# Uphill Ascent - Sitting or standing? And why?



## OldManBiker (Nov 5, 2016)

I just recently began this great sport and adventure of MTB, and in the process of learning a myriad of things. I have a good friend to ride with and on occasion he will stay seated on an uphill ascend while other times I notice he stands and pedals. 

Why or when do you choose either of these methods, and why? I guess what are the Pro's and Con's of both. 

Thanks so much.


----------



## DethWshBkr (Nov 25, 2010)

Depends on you, the trail, and a lot of other factors.

Sitting -
* more efficient, so it's far less tiring on the arms and legs 
* better traction at the rear wheel, since your weight is on the seat, you are applying pressure more on the rear wheel.
* can be much harder to negotiate technical stuff, and requires standing to properly clean tech.


Standing -
* more powerful, you are using your body weight to apply pressure to the pedals. Excellent for "sprinting" up the hill.
* since you are using your weight, you can rest your legs for a short while, but holding yourself up will tire the legs out if you stand for long.
* for extended periods where traction is light, it is easier to spin the rear wheel, since your weight is naturally shifted over the front, and you are applying much "rougher" power to the pedals.
* Suspension will compress and rebound a lot during standing pedal strokes, you are are much less efficient (this can be negated by suspension lockout)
* if your suspension is locked out, you lose ground compliance, which can also hinder traction.


I VERY rarely stand uphill. If I do, it's usually only to clear technical features. Otherwise, I am seated. Even on the road, when others are standing, I am sitting, unless it's a full out sprint, then I'm standing


----------



## AndrwSwitch (Nov 8, 2007)

One of my roadie friends likes something he called the "magic shift." You stay in the saddle and spin up the first two thirds of a climb, then shift up a couple gears, get out of the saddle, and destroy the people around you.

What's really going on is that everybody's getting tired during the climb. At least, if he's riding with his peers or weaker riders. He's getting tired too. But changing his muscular recruitment when he does that "magic shift" means that at least some of the muscles that are really starting to fatigue get a break and he's starting to use some muscles that are still rested.

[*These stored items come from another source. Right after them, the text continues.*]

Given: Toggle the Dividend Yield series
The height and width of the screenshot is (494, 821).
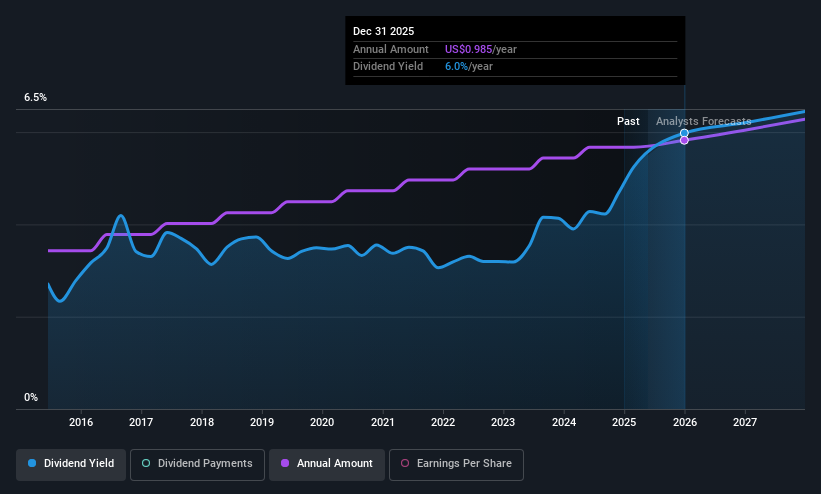Looking at the screenshot, I should pyautogui.click(x=71, y=464).
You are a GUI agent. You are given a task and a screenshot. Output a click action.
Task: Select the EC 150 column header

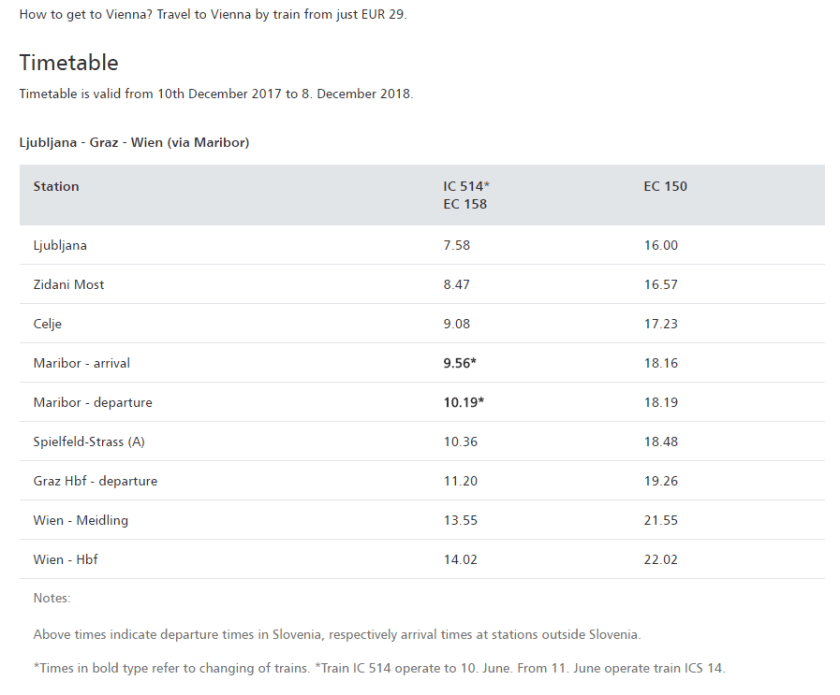pos(665,186)
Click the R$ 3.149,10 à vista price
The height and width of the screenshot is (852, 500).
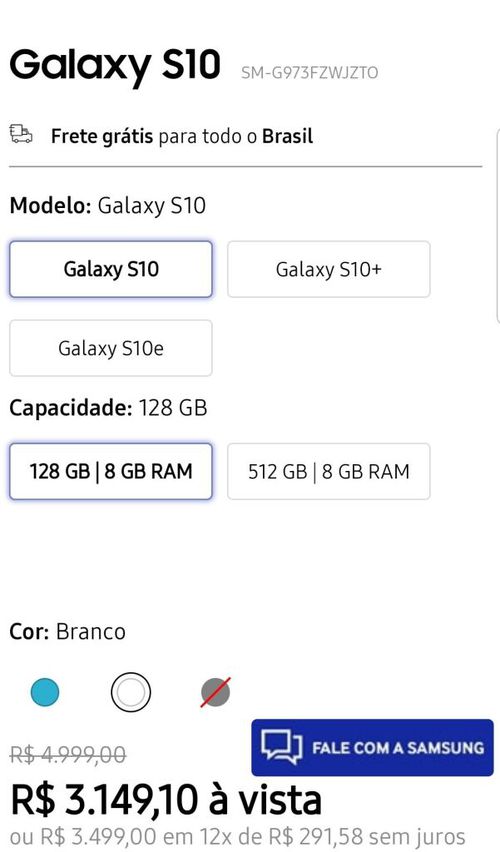(166, 799)
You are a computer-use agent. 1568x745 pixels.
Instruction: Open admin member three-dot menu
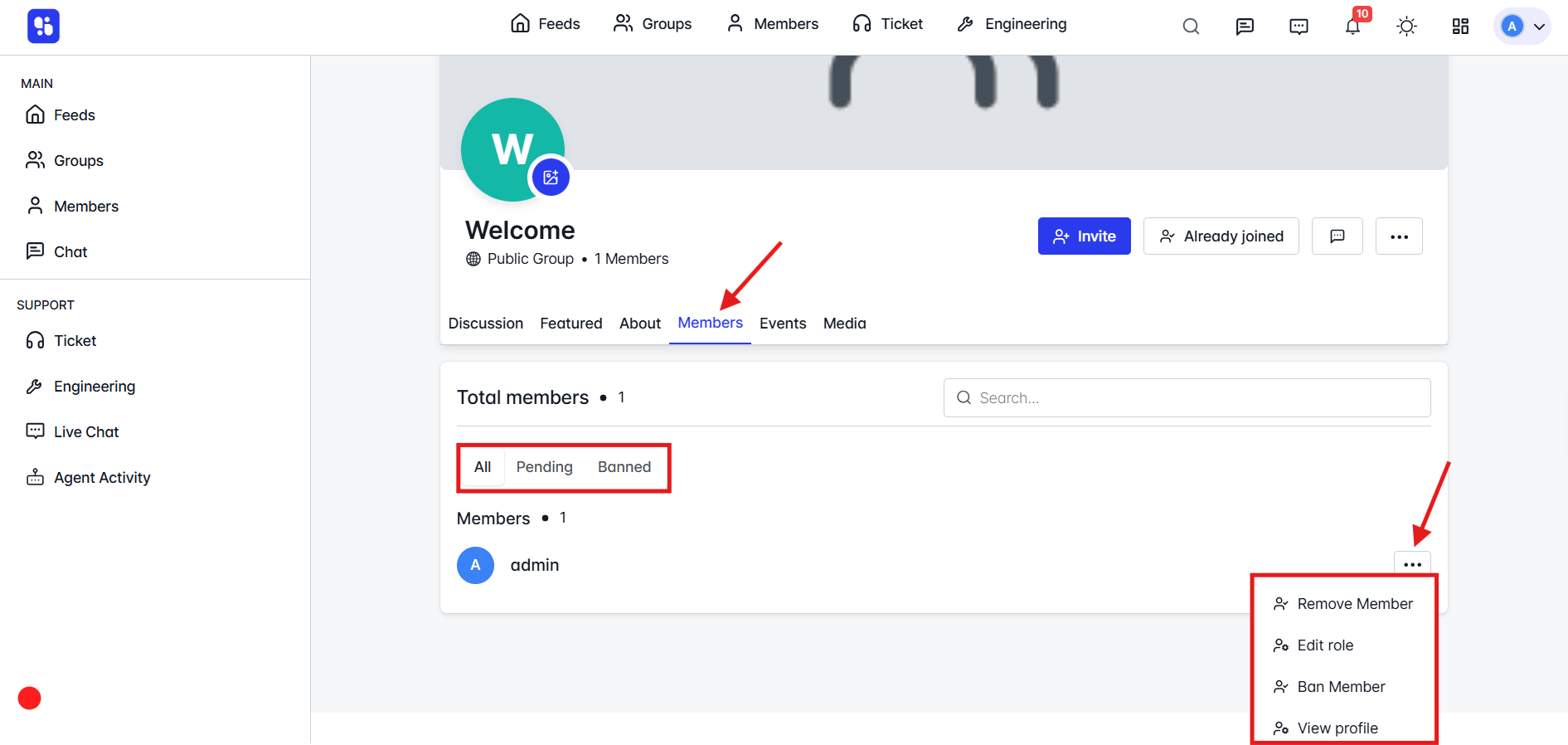(1412, 564)
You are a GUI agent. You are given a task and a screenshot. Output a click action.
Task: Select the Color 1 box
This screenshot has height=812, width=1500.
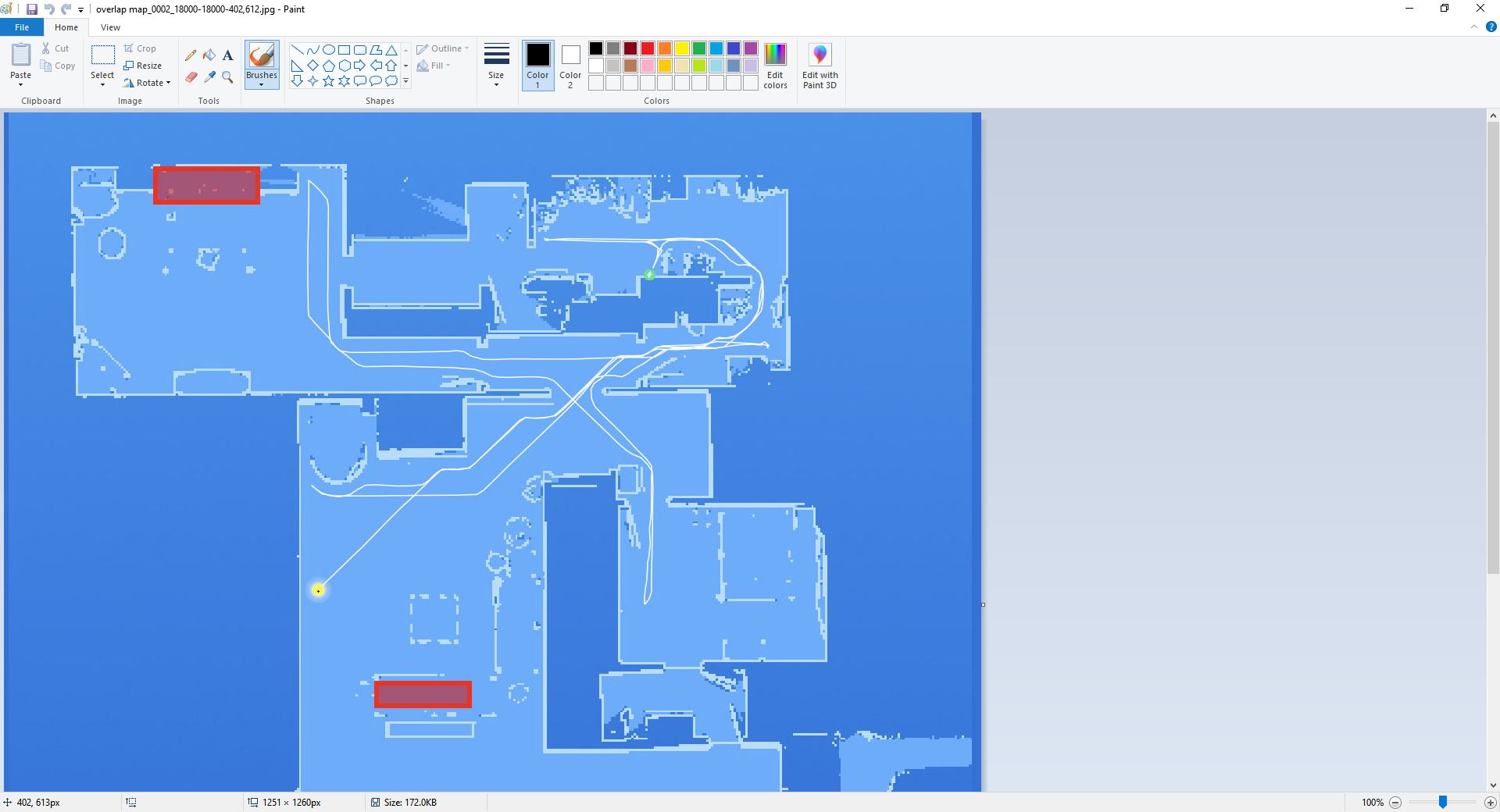click(x=538, y=66)
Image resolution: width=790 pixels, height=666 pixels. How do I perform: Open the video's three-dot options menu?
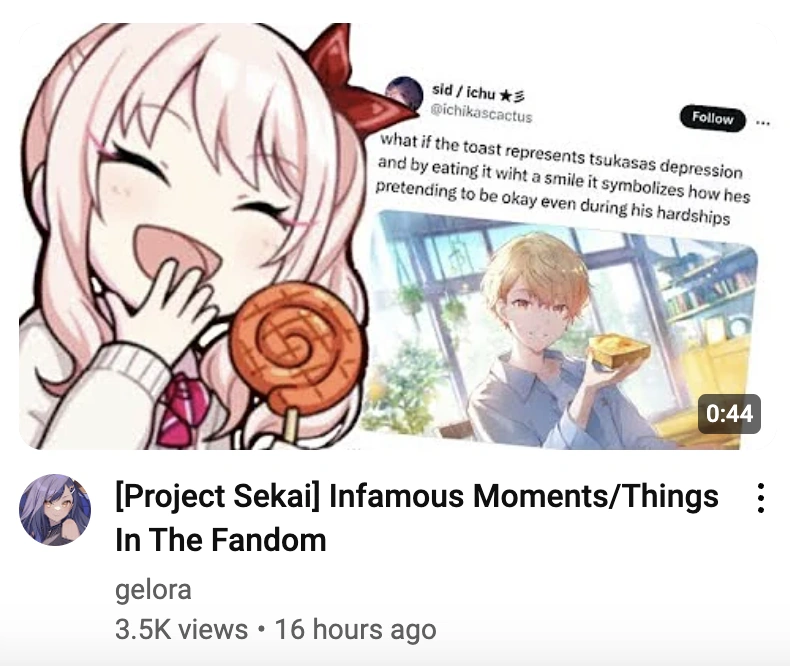(761, 498)
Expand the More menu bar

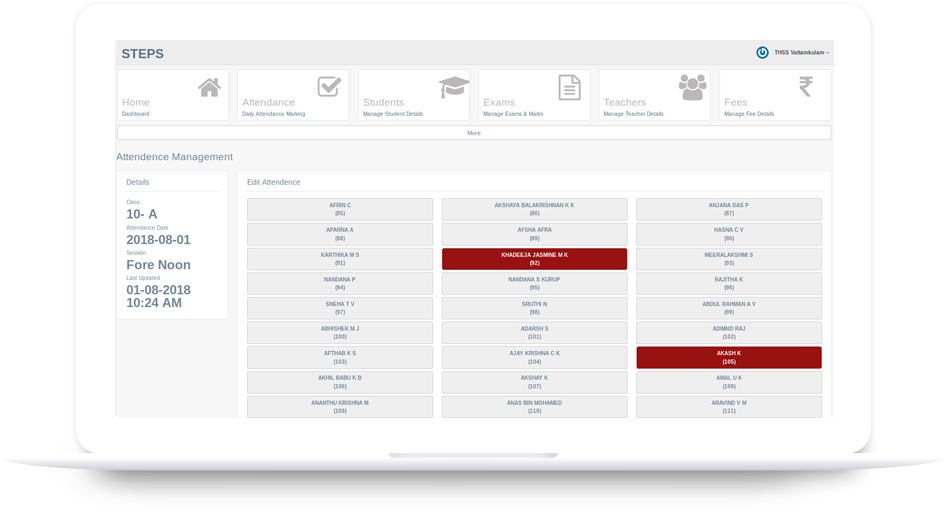[x=474, y=133]
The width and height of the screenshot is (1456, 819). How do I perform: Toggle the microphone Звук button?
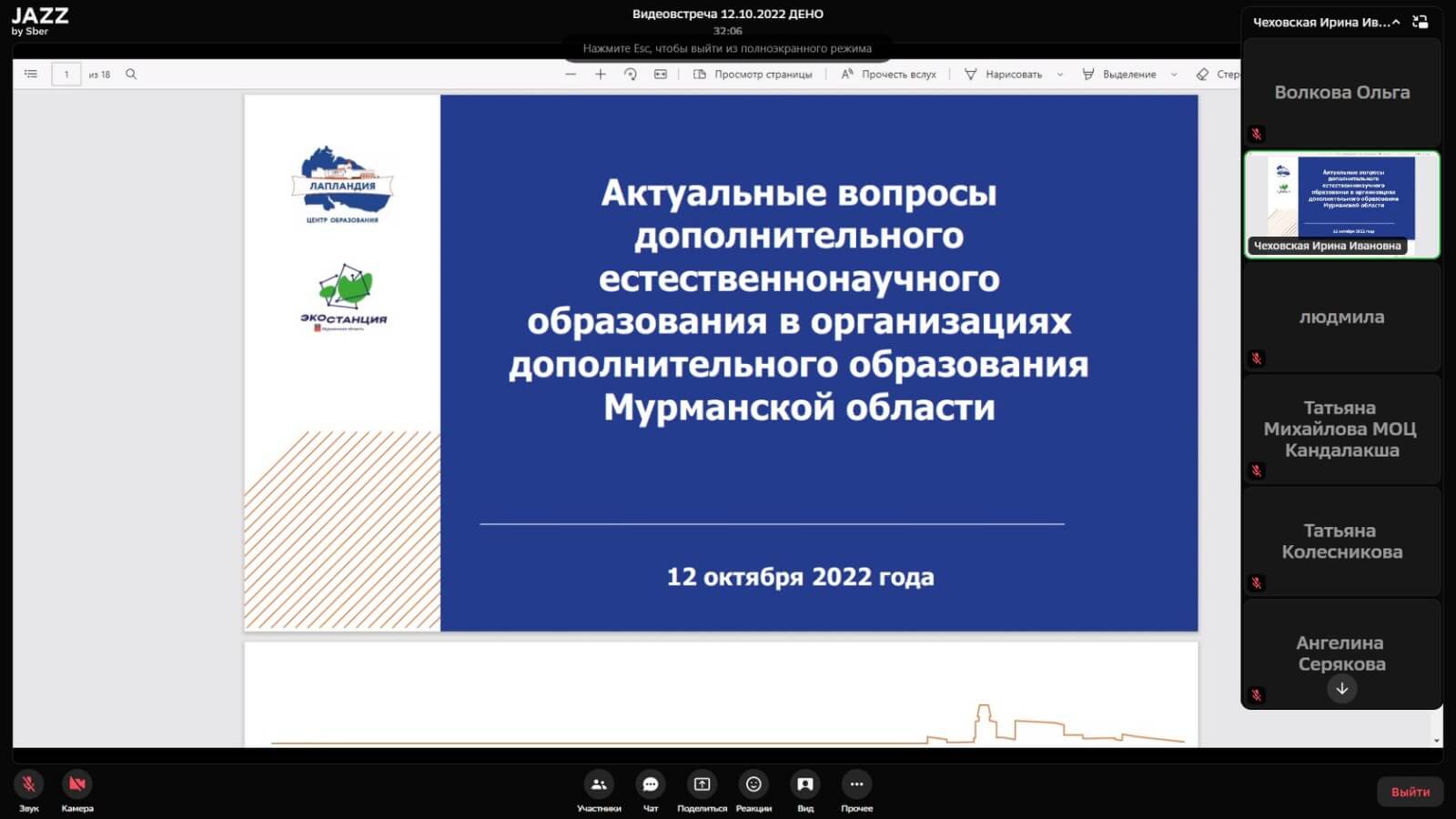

I don't think the magic shift works that well on extended climbs. But I still think variety is good. I'll often let the terrain dictate, and get out of the saddle for the steeper pitches.

A lot of people find it easier to put down lots of power when they stand. It's almost always less efficient for longer periods, though. Bike geometry also gets weird when the front end's up high, and getting out of the saddle and moving my hips forward helps me with that.

Experiment with it. Know that you're likely to need a higher gear and slower cadence when you climb out of the saddle and pay attention to your posture. I think most people are more efficient in a more upright position when they climb that way.

Sent from my E5803 using Tapatalk


----------



## slapheadmofo (Jun 9, 2006)

Not much I could add to the previous posts - nice job.


----------



## the-ninth (Nov 1, 2013)

Standing up from now to then during a ride helped me with back pain, I think the different position allow the muscles not to cramp up. Also pedalling when standing up improves core strenght, which in turn again helps avoiding the back pain. 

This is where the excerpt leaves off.